The Huffington Post reports “getting adequate sleep may not just” help control attention and behavioral problems in children – “a small new study” published in the journal Pediatrics “suggests it could also affect the amount they eat.” The Post says the three-week study involved 37 children “between ages 8 and 11, about a quarter of whom were obese or overweight.” During the week the children who slept more “consumed 134 fewer calories a day, on average, and also weighed half a pound less than the week when they slept less.”
HealthDay reports that study author Chantelle Hart, an associate professor of public health at Temple University’s Center for Obesity Research and Education in Philadelphia, says “the next step is looking at whether getting more sleep over a longer period might have even more dramatic effect on weight.”
She goes on to say, “Achieving a good night’s sleep during childhood should be explored as an important strategy to enhance prevention and intervention approaches for obesity,” she said.
Another expert supports that approach.
“The evidence is incredibly strong and consistent that a short list of lifestyle factors has a phenomenal influence on weight, health and even gene expression,” said Dr. David Katz, director of the Yale University Prevention Research Center in New Haven, Conn.
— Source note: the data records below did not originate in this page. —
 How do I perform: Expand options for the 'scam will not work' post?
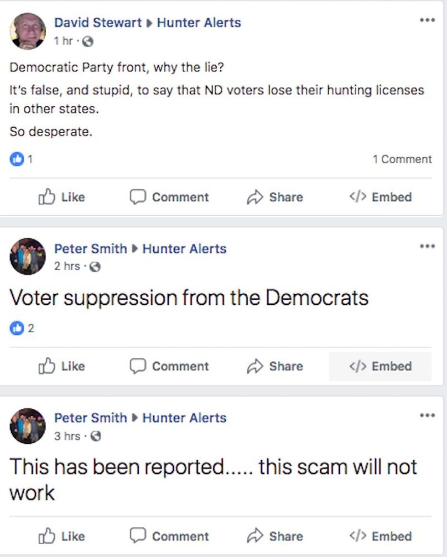pos(427,416)
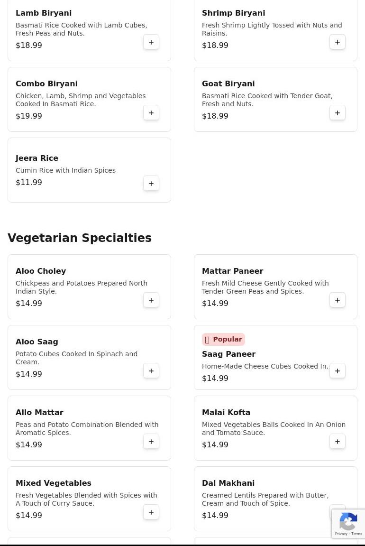This screenshot has width=365, height=546.
Task: Add Shrimp Biryani to cart
Action: tap(338, 42)
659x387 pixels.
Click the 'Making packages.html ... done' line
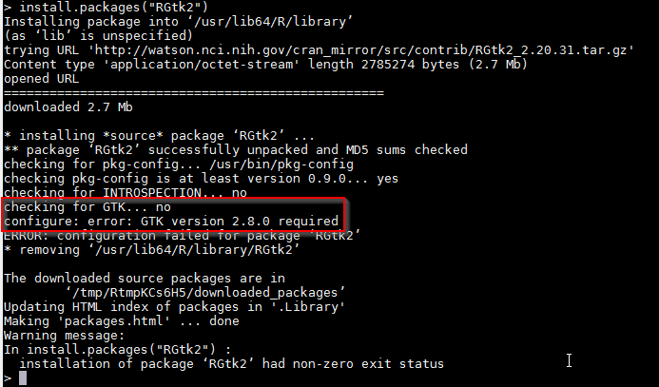[122, 321]
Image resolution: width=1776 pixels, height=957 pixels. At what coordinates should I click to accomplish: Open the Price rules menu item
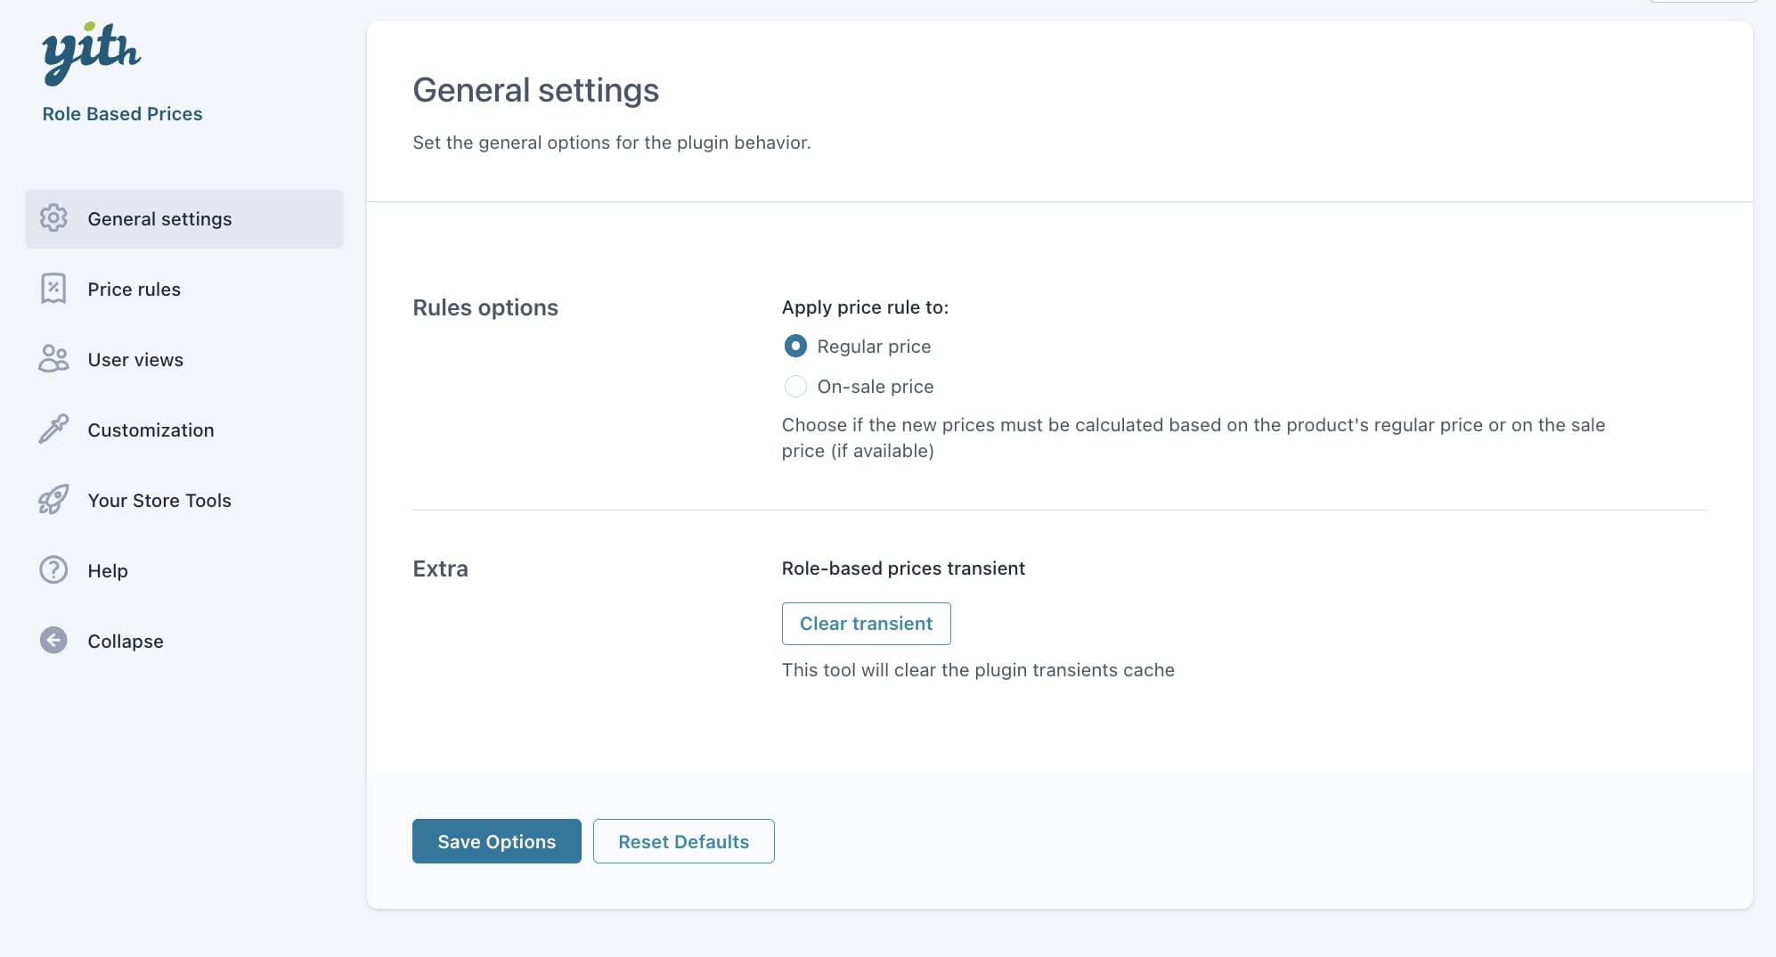(134, 290)
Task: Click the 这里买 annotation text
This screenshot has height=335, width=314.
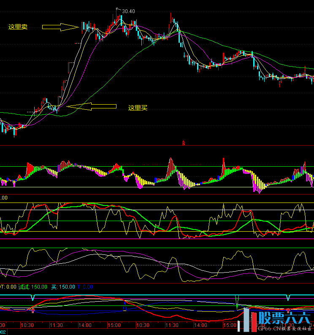Action: [138, 108]
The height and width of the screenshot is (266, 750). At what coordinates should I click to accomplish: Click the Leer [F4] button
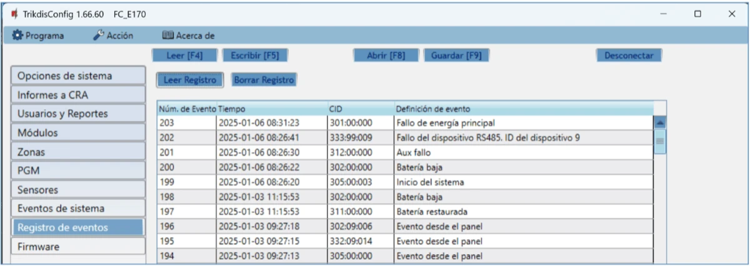click(x=184, y=56)

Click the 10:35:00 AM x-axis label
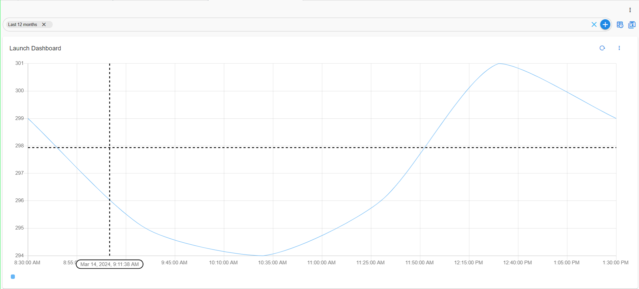coord(272,263)
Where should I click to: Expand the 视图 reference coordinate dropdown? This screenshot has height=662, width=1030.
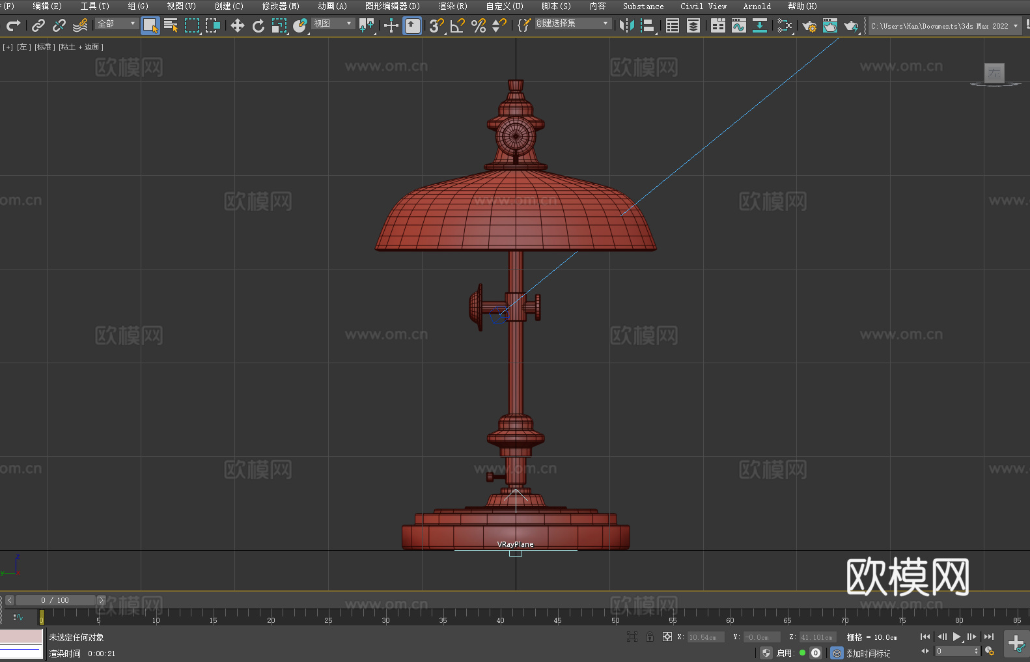(x=333, y=23)
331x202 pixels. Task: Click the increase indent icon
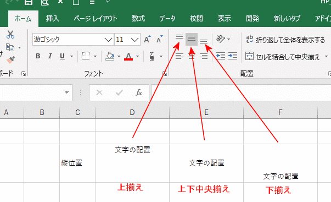pos(233,56)
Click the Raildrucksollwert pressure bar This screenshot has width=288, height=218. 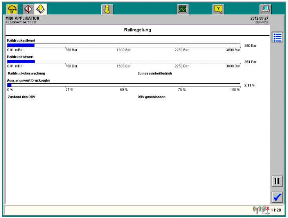pyautogui.click(x=124, y=45)
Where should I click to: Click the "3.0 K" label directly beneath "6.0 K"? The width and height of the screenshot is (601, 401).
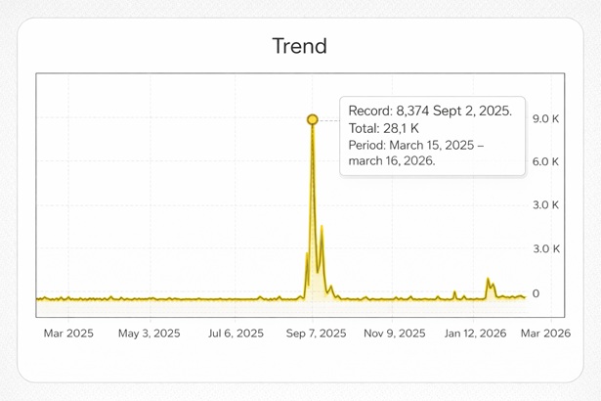point(543,205)

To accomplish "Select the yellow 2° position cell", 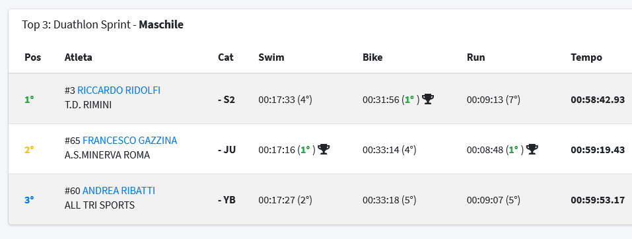I will (29, 149).
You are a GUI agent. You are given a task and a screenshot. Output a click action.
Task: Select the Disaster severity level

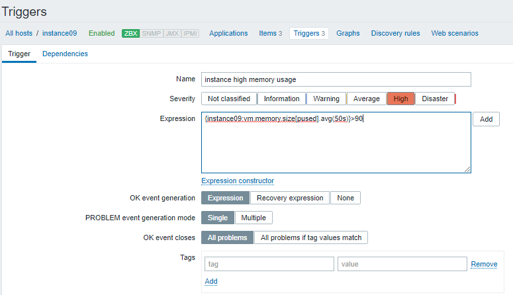click(x=435, y=99)
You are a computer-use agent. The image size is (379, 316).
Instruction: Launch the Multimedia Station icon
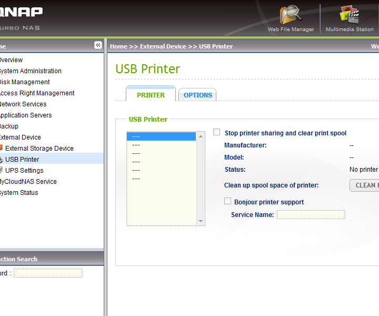click(349, 16)
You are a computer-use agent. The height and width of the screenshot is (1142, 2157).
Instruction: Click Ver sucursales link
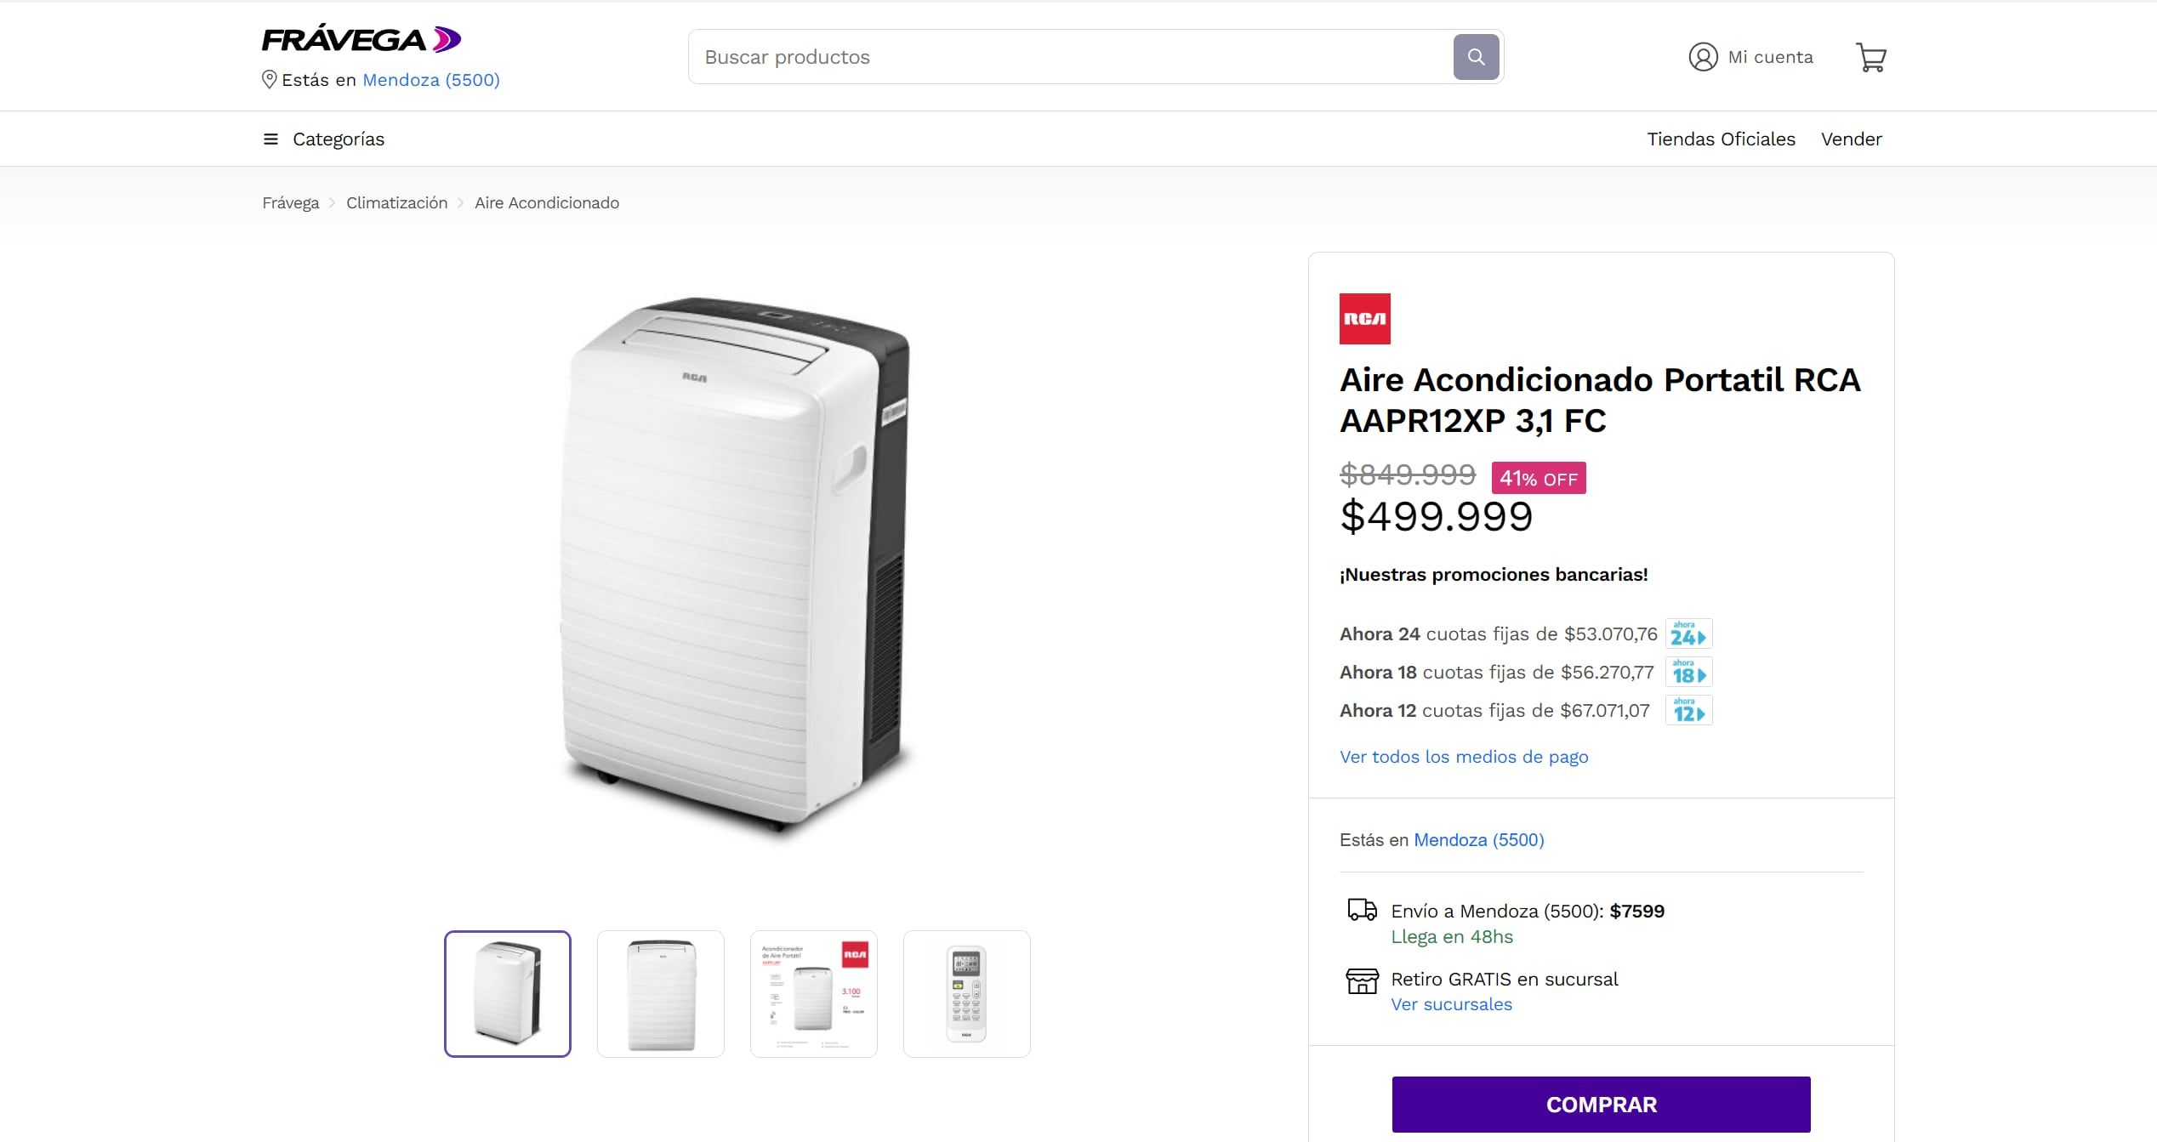point(1451,1004)

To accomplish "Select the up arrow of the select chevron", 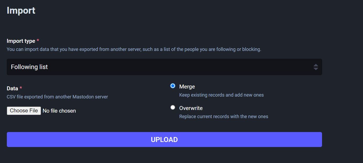I will (315, 65).
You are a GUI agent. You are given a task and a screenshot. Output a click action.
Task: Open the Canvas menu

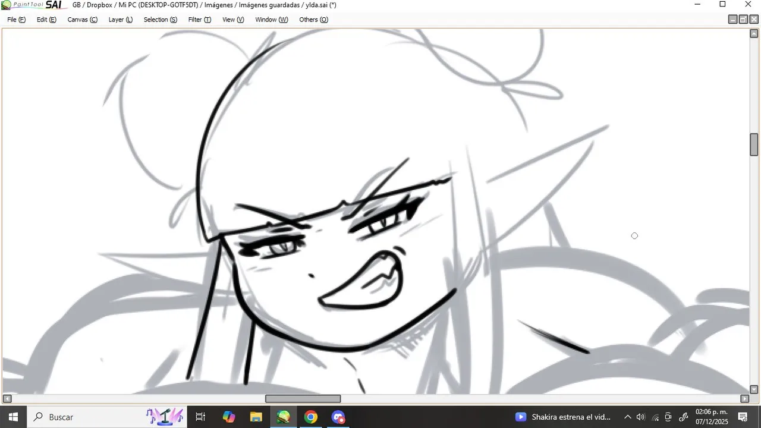[x=82, y=20]
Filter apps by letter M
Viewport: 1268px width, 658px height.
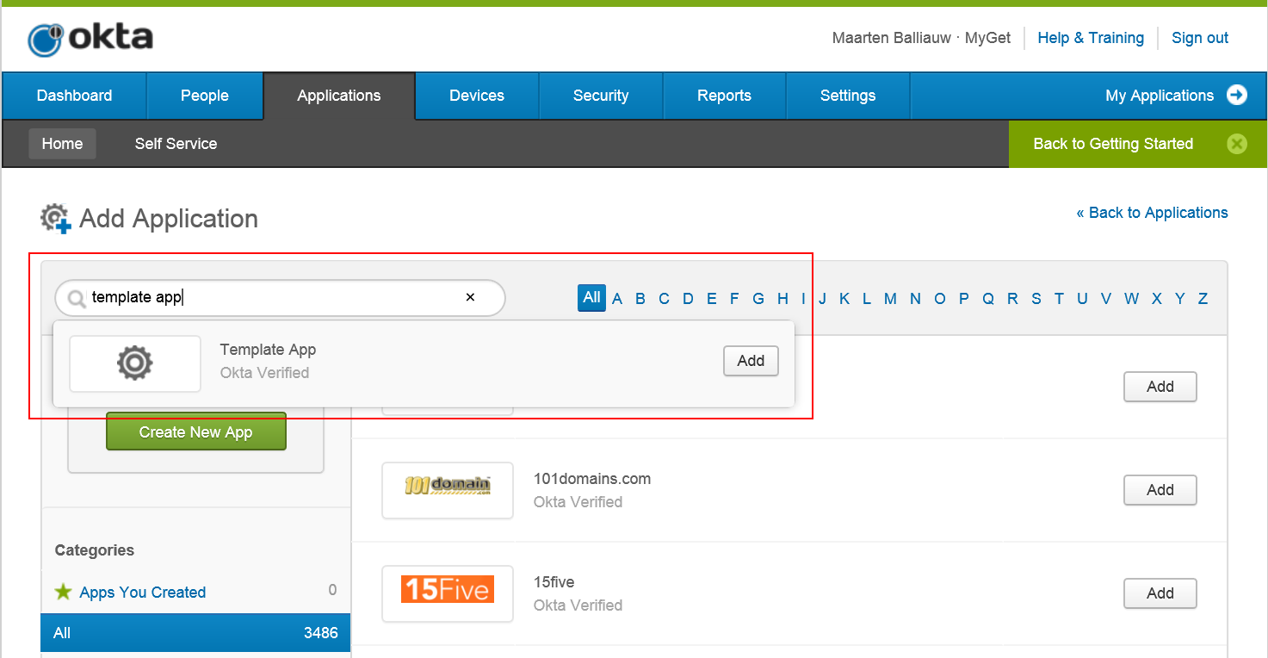pos(890,299)
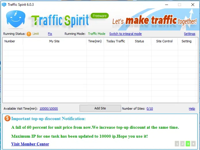Click the green Freeware badge

pyautogui.click(x=99, y=16)
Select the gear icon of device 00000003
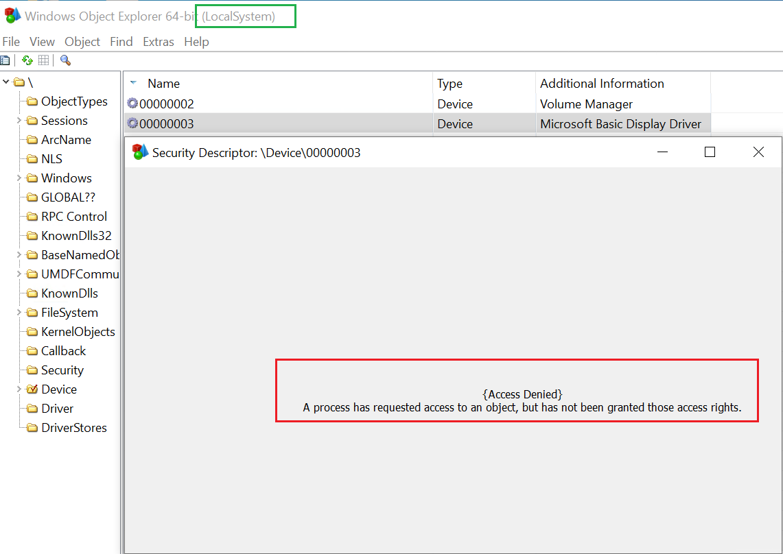Viewport: 783px width, 554px height. (x=132, y=123)
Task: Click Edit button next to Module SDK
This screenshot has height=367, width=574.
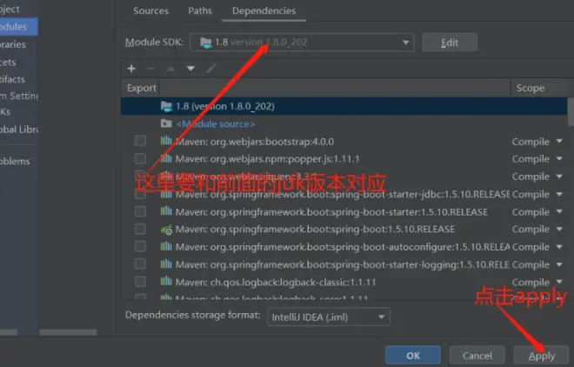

The list includes physical activity, eating a healthy diet, not smoking, getting enough sleep and reducing stress, he said.
“The power of lifestyle as medicine is not adequately appreciated,” Katz said. “As this study shows, the best way to improve diet and weight may be by improving sleep.”
The link between sleep and weight was well-known already. “But I am aware of no other study showing as clearly that with a willful change in sleep pattern comes an impressive, concurrent change in appetite, hormonal balance and food intake,” Katz said. “How well and how much our kids sleep may well influence how well and how much our kids eat.”
In the United States, more than one third of children and teens are overweight or obese, which puts them at risk of serious health problems in adulthood.